Ana e frei Rubião se entreolharam e concordaram com a cabeça, silenciosamente. – Bendita e bendita a hora que me veio visitar, Bárbara – disse Ana, beijando as faces da amiga. – Agora, precisaremos saber quais pratos ele e a mulher mais apreciam – concluiu.
Bárbara fixou o frei. – Ele é casado? – indagou. – Não sei, mas deve ser; fácil de saber… – respondeu o homem.
Ana foi ao encontro de frei Rubião, beijou-lhe a mão direita e agradeceu: – Meu frei, estou satisfeita demais! Organizaremos imediatamente uma recepção. Logo comunicaremos ao senhor, pode ser assim?
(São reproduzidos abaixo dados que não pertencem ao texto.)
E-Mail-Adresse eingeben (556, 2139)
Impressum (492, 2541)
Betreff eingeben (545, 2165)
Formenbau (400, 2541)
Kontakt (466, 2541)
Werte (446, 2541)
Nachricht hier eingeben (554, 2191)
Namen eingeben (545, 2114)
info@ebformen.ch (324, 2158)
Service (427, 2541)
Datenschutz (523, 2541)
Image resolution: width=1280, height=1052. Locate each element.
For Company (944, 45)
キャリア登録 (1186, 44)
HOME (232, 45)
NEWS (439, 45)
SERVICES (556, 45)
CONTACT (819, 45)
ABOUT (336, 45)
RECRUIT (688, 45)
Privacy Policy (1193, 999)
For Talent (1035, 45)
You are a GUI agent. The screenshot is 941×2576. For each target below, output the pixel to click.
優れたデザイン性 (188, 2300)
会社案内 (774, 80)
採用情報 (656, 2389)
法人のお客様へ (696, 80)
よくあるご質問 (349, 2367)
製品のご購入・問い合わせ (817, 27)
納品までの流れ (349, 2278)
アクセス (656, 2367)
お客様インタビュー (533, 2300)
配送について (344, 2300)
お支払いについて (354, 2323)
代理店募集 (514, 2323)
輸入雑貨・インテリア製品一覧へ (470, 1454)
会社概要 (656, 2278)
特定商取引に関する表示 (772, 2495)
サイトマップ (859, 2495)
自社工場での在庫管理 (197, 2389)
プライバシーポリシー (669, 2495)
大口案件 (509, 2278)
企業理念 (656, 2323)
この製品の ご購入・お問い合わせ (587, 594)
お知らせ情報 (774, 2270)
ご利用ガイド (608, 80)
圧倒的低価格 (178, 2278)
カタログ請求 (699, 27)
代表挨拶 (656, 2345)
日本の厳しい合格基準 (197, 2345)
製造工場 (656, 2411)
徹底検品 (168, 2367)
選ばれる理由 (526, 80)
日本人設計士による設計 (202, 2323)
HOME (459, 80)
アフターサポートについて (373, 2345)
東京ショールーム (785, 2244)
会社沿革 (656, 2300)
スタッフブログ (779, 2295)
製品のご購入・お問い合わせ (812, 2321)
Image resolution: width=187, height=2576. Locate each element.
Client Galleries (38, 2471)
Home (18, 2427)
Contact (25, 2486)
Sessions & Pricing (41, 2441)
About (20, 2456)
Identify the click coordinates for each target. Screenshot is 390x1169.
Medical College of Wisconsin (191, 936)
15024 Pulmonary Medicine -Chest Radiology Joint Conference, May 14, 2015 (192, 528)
Que bom! Que bom que esta mulher forte logo recobrou o ânimo. Veja como está! Contente… há pouco era um abismo de prostração e vazios! Valha-me Deus que permaneça assim sempre! Amém!
– Claro, minha filha. Contem comigo! Hoje mesmo procurarei aqueles que são do relacionamento do presidente.
Quando se fixaram, ambos perceberam a formidável cumplicidade que tramavam. – Vamos tomar um café, então – convidou o frei. – Sim, agora vamos! – retrucou Ana, empolgada.
E as duas se precipitaram à frente do frade, alvoroçadas, o homem andava rápido, mas agora eram elas: Ana e Bárbara.